PCC elections: ‘A ‘relentless focus’ on cuts will be the number one priority for would be voters in the Police and Crime Commissioners (PCCs) elections. In one month’s time, voters in 41 areas of England and Wales will head to the polls to elect a local Police and Crime Commissioner.
- You can find out more about the PC elections on www.choosemypcc.org.uk site.
- On November 15th, 2012, for the first time, you will be able to vote for your local PCC – 41 new police and crime commissioners will be elected across England and Wales.
- The final list of candidates is expected tomorrow. A ‘group of fading politicians, a clutch of right-wing extremists, local party grandees and a dwindling band of tenacious independents’ could become ‘some of the most powerful figures in policing’ – according to the Independent today.

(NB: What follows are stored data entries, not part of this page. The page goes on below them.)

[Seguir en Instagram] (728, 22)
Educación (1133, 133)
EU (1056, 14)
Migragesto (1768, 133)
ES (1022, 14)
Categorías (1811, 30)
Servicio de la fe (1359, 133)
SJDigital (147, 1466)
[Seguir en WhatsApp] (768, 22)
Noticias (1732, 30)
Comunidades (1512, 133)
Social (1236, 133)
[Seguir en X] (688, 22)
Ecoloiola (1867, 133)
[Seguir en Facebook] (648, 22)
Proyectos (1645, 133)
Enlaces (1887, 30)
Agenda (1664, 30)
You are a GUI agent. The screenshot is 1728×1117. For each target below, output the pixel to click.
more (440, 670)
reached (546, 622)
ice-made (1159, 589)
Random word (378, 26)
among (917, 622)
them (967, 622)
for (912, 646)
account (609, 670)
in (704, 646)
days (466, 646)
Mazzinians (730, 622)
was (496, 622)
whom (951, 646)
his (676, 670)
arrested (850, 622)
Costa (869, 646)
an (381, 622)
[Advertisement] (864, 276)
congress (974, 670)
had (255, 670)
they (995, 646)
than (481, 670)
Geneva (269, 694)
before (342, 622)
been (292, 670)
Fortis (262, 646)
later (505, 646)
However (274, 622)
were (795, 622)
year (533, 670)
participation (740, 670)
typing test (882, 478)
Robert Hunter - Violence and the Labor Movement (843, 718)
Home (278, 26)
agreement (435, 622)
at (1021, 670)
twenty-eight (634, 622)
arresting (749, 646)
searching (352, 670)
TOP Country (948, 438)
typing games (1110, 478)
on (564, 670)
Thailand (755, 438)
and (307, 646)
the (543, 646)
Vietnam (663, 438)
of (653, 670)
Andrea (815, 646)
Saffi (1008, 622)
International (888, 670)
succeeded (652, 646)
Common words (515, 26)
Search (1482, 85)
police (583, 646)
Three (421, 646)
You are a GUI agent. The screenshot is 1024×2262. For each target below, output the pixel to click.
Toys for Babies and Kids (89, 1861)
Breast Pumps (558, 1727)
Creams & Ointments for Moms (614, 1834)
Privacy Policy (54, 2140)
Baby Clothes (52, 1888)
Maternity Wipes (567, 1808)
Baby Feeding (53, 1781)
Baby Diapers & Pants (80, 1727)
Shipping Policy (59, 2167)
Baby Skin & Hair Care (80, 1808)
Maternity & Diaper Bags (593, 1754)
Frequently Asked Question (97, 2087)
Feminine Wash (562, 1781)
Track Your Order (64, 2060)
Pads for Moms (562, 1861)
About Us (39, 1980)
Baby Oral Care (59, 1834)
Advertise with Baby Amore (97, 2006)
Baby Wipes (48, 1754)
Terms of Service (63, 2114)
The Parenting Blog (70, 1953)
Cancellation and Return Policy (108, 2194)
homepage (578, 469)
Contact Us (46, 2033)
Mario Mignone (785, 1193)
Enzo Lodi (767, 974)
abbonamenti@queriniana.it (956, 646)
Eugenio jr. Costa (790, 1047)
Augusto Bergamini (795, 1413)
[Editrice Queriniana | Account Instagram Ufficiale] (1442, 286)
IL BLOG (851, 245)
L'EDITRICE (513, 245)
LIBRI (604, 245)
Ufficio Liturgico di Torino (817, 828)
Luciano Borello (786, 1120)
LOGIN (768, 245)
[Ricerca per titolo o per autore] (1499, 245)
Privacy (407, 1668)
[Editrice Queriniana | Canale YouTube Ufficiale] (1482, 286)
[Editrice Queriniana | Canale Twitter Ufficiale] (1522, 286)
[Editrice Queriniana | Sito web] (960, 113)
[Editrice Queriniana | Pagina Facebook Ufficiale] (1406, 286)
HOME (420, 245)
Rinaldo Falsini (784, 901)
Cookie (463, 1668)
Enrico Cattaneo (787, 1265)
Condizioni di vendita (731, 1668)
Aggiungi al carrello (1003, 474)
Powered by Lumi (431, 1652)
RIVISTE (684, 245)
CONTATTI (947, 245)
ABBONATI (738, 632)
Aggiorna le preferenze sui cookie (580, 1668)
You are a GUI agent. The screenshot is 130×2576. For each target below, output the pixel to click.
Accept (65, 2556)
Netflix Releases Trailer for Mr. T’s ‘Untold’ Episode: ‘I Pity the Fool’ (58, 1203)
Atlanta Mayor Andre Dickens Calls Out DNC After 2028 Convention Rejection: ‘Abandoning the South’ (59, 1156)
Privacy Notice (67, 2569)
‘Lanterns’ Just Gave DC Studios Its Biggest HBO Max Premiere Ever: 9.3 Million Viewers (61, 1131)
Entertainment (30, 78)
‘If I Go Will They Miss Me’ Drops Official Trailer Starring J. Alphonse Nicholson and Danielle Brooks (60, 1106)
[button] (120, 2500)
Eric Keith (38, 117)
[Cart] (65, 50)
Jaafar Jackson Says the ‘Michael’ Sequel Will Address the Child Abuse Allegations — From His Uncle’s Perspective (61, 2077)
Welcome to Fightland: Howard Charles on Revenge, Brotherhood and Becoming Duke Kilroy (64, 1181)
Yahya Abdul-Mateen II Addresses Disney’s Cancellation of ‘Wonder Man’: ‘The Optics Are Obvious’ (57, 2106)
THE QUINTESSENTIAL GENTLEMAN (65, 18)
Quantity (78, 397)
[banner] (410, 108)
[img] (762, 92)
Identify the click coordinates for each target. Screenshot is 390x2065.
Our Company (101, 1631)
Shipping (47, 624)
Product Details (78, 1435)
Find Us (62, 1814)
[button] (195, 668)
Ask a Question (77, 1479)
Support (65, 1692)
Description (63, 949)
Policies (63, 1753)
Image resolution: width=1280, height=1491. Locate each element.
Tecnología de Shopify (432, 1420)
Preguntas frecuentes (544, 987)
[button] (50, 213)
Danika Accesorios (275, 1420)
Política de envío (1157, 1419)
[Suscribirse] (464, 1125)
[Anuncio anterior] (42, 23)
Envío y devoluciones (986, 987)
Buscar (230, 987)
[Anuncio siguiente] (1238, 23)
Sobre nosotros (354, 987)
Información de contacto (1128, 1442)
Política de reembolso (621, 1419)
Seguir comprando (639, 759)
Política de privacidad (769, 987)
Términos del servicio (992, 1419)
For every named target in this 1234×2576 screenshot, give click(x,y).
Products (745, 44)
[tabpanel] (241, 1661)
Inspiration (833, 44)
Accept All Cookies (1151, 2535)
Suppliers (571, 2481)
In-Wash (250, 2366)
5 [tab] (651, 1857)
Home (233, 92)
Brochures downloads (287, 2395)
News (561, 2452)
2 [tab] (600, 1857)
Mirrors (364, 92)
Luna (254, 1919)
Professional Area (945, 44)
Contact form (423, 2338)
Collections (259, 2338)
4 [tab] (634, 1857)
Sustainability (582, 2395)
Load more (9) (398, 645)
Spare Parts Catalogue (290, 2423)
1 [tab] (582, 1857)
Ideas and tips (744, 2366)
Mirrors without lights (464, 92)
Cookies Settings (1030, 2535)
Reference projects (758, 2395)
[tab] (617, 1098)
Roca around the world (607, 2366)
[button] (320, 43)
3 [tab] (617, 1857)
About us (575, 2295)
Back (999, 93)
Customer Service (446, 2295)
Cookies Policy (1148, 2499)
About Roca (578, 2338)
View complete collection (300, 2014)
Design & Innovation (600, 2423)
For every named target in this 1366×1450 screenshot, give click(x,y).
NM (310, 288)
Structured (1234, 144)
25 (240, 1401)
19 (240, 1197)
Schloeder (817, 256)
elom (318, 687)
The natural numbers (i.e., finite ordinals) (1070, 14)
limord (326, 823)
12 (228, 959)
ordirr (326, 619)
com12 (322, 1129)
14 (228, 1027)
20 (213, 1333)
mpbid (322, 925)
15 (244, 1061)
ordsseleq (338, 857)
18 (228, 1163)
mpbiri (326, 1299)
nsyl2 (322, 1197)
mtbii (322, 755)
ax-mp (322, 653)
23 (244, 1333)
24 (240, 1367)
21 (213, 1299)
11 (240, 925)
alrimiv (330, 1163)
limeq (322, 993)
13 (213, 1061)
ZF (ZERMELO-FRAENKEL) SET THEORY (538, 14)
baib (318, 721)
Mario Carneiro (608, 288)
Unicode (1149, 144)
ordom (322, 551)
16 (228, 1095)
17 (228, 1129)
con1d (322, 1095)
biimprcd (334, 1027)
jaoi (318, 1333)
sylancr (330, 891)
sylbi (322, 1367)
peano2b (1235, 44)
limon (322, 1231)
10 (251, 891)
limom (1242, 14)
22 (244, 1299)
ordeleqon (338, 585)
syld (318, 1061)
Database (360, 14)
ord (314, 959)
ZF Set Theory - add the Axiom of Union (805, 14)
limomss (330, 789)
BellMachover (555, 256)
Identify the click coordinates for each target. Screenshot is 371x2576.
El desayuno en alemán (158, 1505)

- The JusticeGap is supporting the Howard League for Penal reform/ UR Boss ‘Keep it clean’ campajgn.
- The two pictures are stills from the Home Office campaign.
‘PCCs will take charge with police forces undergoing massive upheaval and there will be a relentless focus on finances and cuts,’ reckons James Taylor, partner for policing at the business consultancy Deloitte. PCCs will take office with police budgets set to decline by 20% by 2014-15; the Winsor Review recommending annual pay and allowance savings of £163 million; and the Government aiming to save 4.5 million hours in police time by cutting ‘red tape’ and £1 in every £7 of police budgets being spent on pensions.
Meanwhile a youth campaigner has accused a new TV campaign to promote the elections of ‘perpetuating the myth that the elderly need to fear the young’.
The Home Office had simply ‘tramped out the old stereotype that we’ve all got to fear young people,’ Tony Gearing, founder of the Young People of the Year (Yopey) awards was reported to say. ’I’m now fearful,” he said. “Are the police and crime commissioners going to treat crime in the same coarse, crude and stereotypical way?’
‘It’s an incredibly unjust advert that perpetuates the myth that the elderly need to fear the young. Young people are the victims of crime. Where was the middle-aged rapist? Where was the elderly financial crook? It was mainly low-level crime all being committed by young people.’